## Requirement:
Extract the lines up to and including the one that contains "You are a computer-use agent.", starting with the first line of the entries below, and omit the pictures.

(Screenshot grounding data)

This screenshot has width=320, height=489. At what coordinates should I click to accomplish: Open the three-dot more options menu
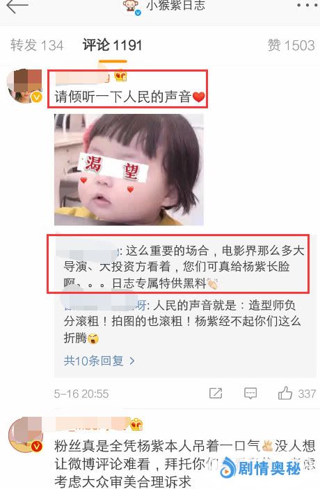[307, 5]
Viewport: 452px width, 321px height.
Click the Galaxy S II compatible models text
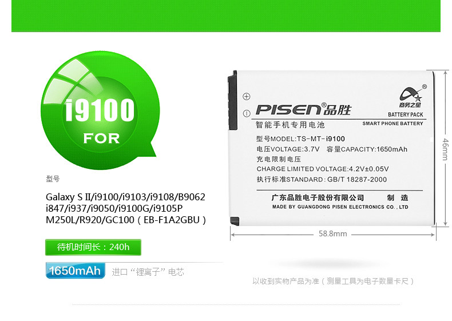tap(126, 208)
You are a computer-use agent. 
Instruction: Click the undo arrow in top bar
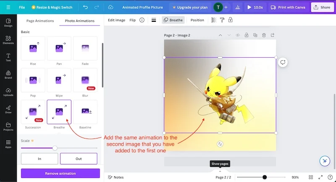86,7
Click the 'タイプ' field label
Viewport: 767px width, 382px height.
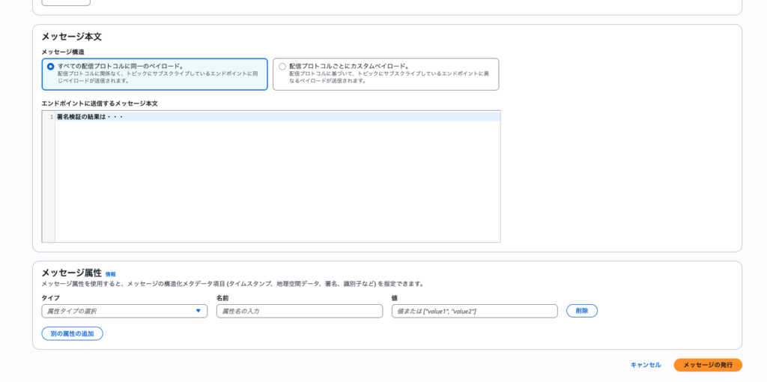50,298
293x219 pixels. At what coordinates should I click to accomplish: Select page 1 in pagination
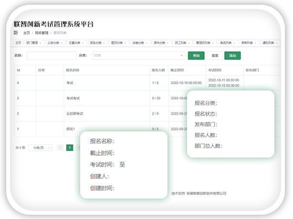(70, 148)
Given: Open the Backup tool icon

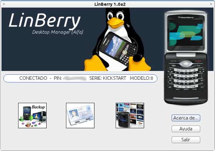Looking at the screenshot, I should [x=32, y=115].
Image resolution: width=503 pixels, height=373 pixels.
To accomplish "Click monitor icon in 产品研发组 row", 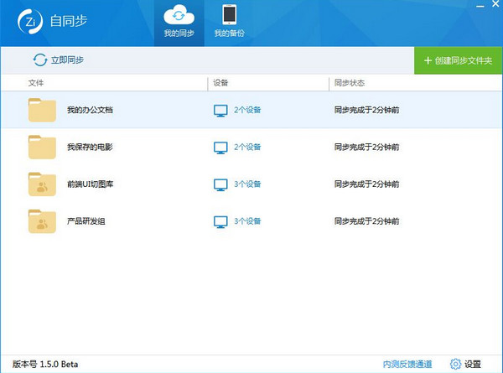I will point(220,221).
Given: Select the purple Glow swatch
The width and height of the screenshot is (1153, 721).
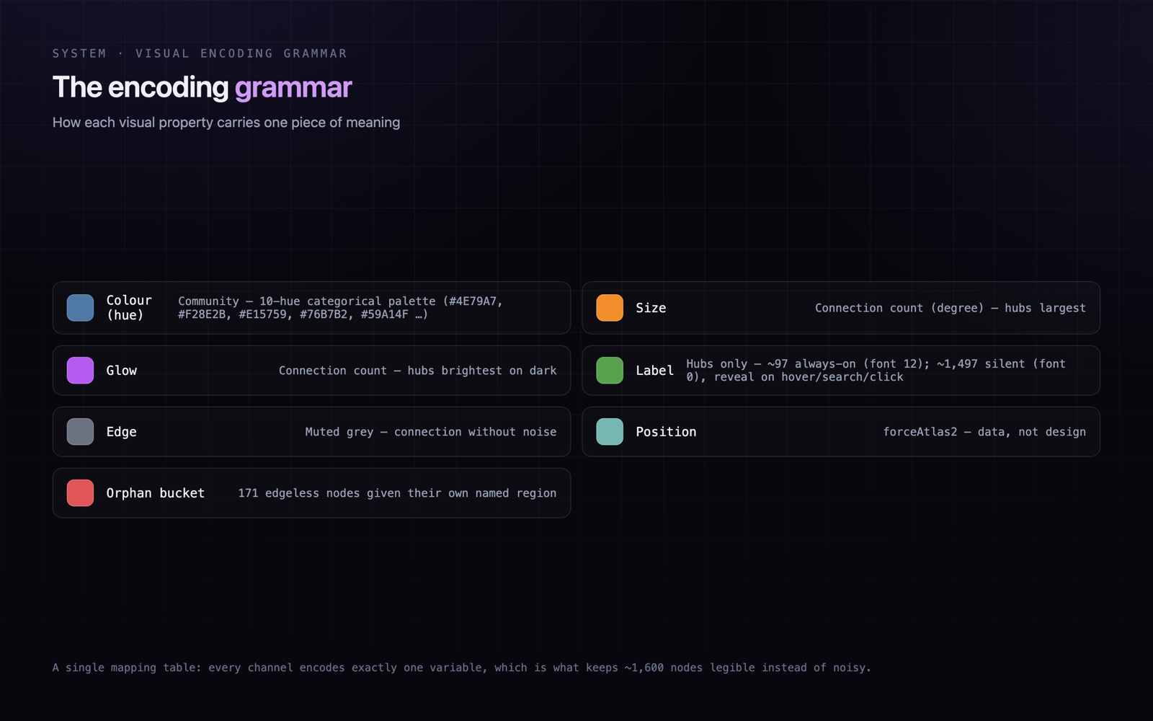Looking at the screenshot, I should (x=80, y=371).
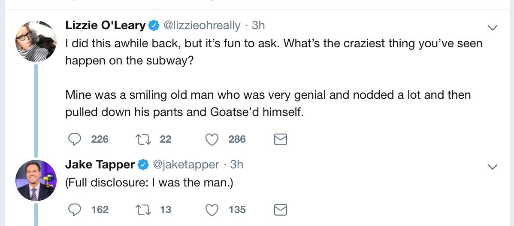Visit the Lizzie O'Leary display name link
Viewport: 514px width, 226px height.
105,25
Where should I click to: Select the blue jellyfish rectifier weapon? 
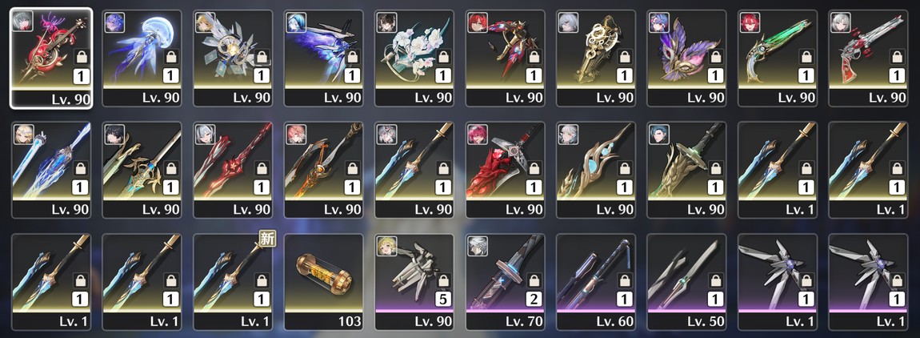[x=142, y=58]
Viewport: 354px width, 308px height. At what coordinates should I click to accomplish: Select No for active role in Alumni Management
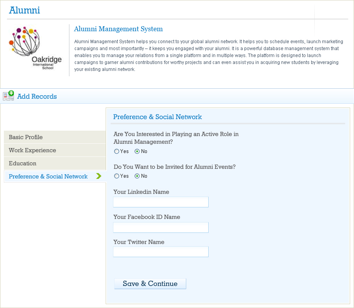click(137, 151)
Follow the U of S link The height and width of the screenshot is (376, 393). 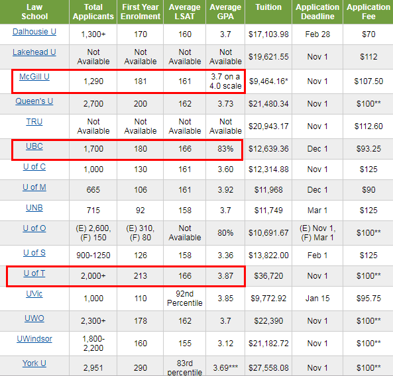(x=34, y=253)
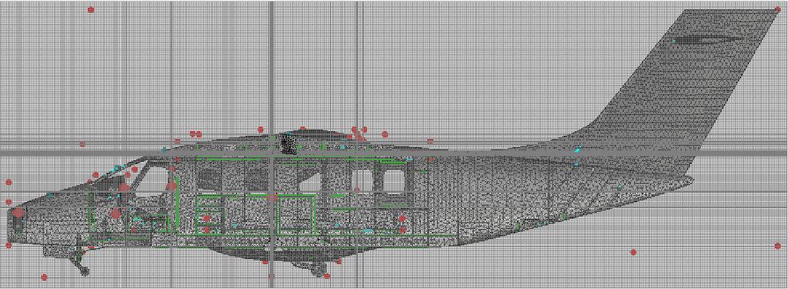Select the cockpit side door window
The height and width of the screenshot is (289, 788).
tap(153, 180)
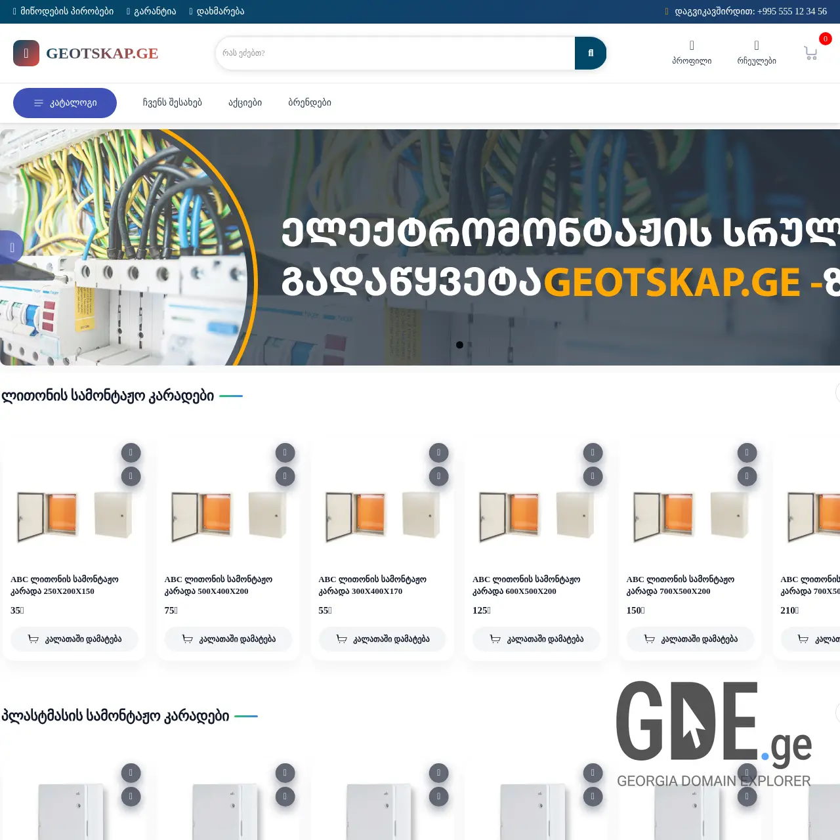Select compare icon on ABC 600X500X200 card
840x840 pixels.
593,476
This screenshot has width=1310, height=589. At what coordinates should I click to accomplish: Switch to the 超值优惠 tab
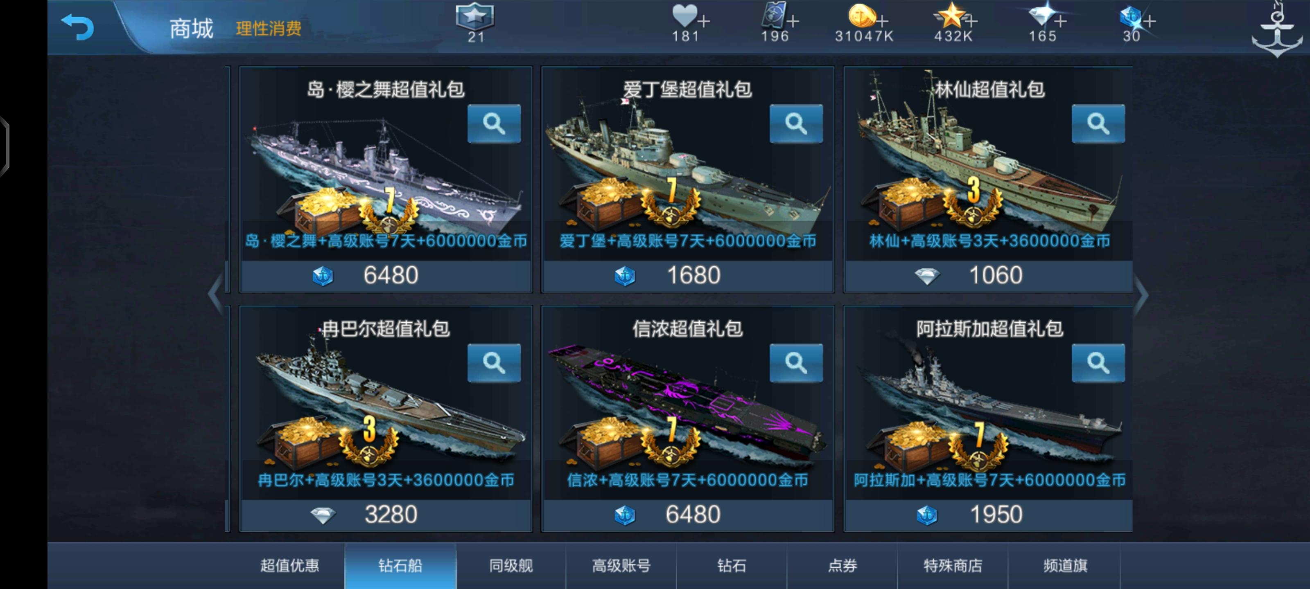[x=289, y=566]
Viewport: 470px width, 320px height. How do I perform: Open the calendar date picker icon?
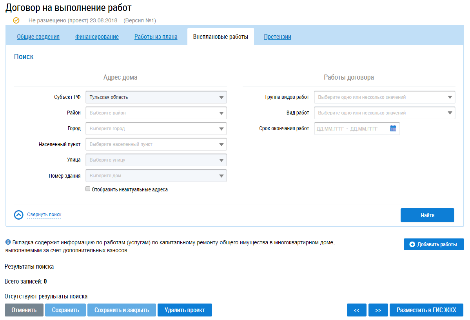[x=393, y=129]
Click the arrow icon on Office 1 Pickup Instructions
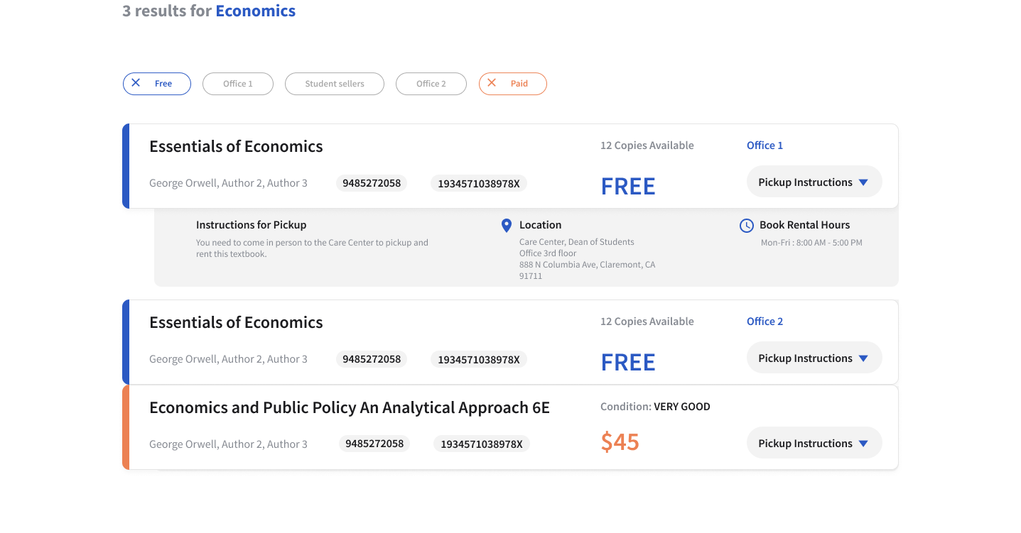This screenshot has width=1021, height=533. pos(863,182)
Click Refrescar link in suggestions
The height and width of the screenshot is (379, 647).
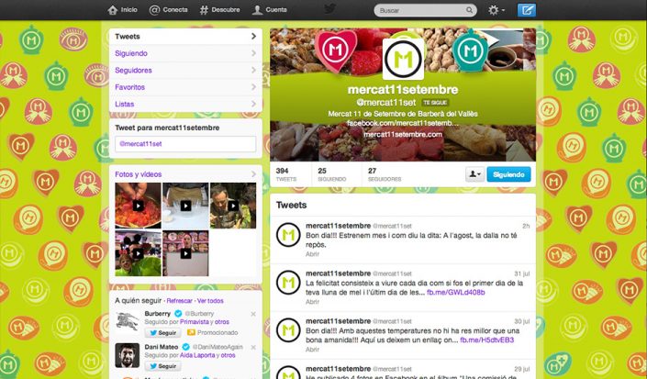180,301
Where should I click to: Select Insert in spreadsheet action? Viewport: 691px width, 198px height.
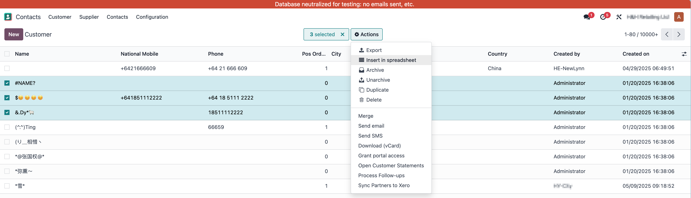(391, 60)
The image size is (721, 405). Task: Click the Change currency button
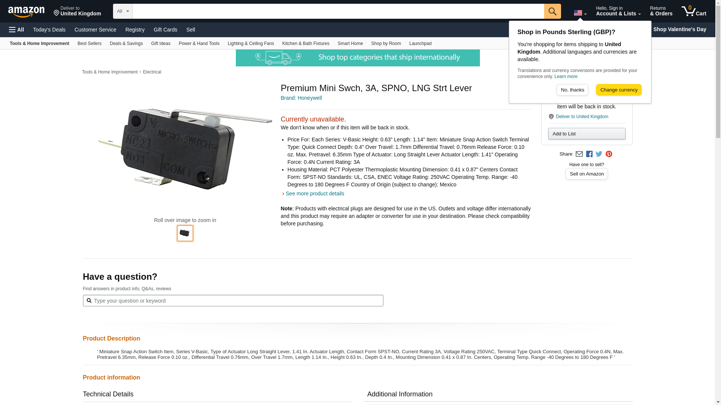coord(618,90)
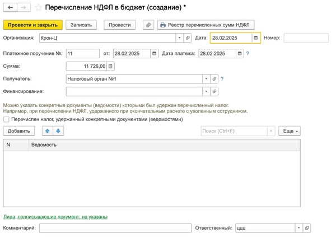Click the Добавить button
The image size is (336, 237).
pyautogui.click(x=19, y=131)
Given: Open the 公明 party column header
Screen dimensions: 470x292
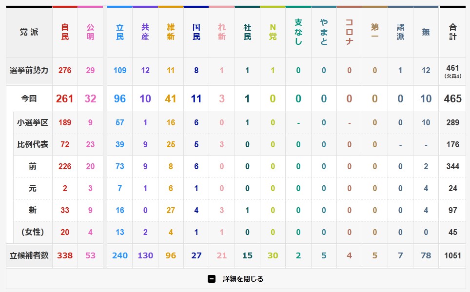Looking at the screenshot, I should [x=90, y=32].
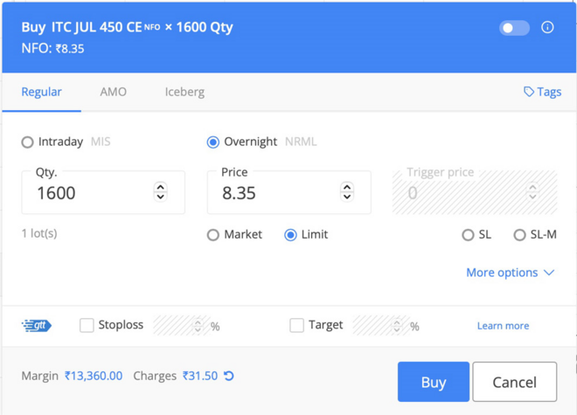Select the Intraday MIS radio button

point(28,142)
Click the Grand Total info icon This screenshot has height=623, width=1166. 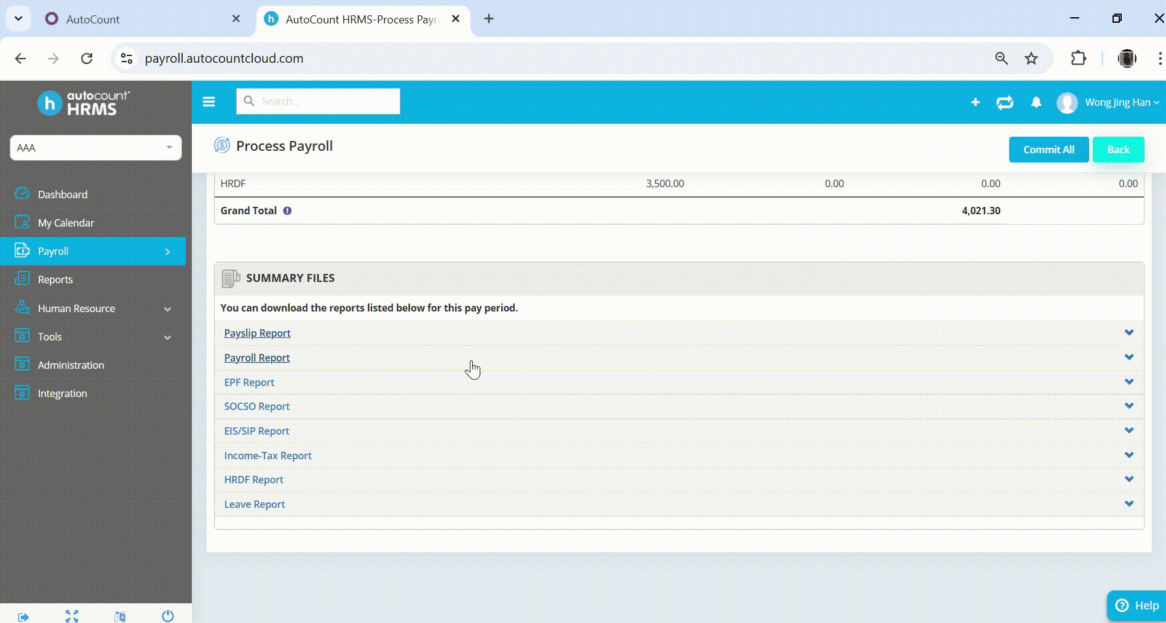287,211
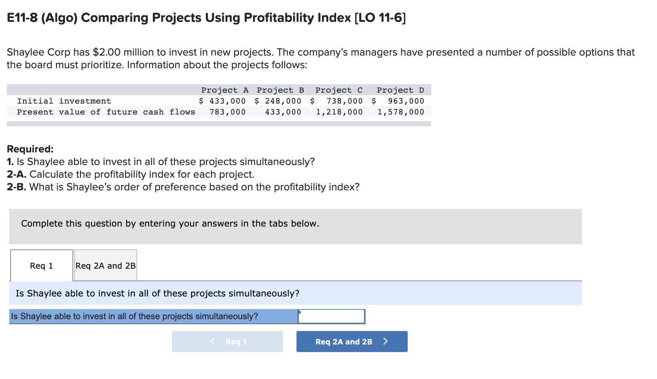Select the Req 1 tab
The height and width of the screenshot is (379, 657).
pos(41,265)
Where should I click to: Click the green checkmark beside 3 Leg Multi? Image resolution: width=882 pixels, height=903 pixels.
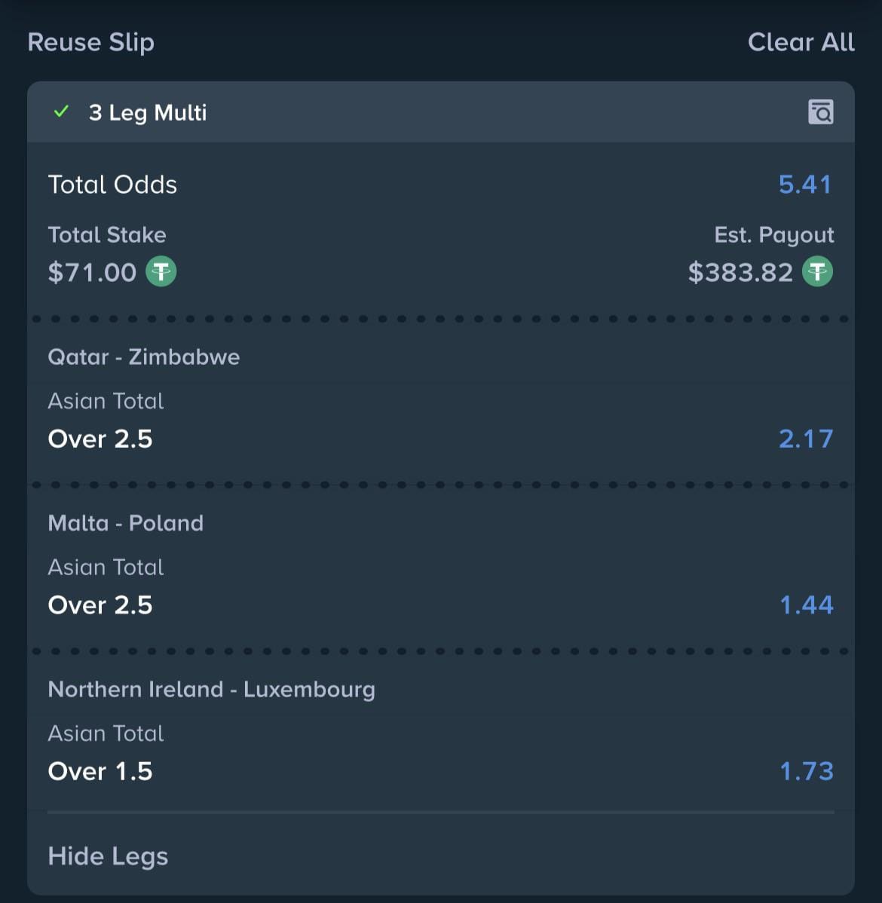pyautogui.click(x=62, y=112)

## Expected output:
This screenshot has width=320, height=489. At what coordinates should I click to accomplish: Open the three-dot more options menu
[307, 5]
Viewport: 452px width, 321px height.
Click the Galaxy S II compatible models text
tap(126, 208)
You are a computer-use agent. 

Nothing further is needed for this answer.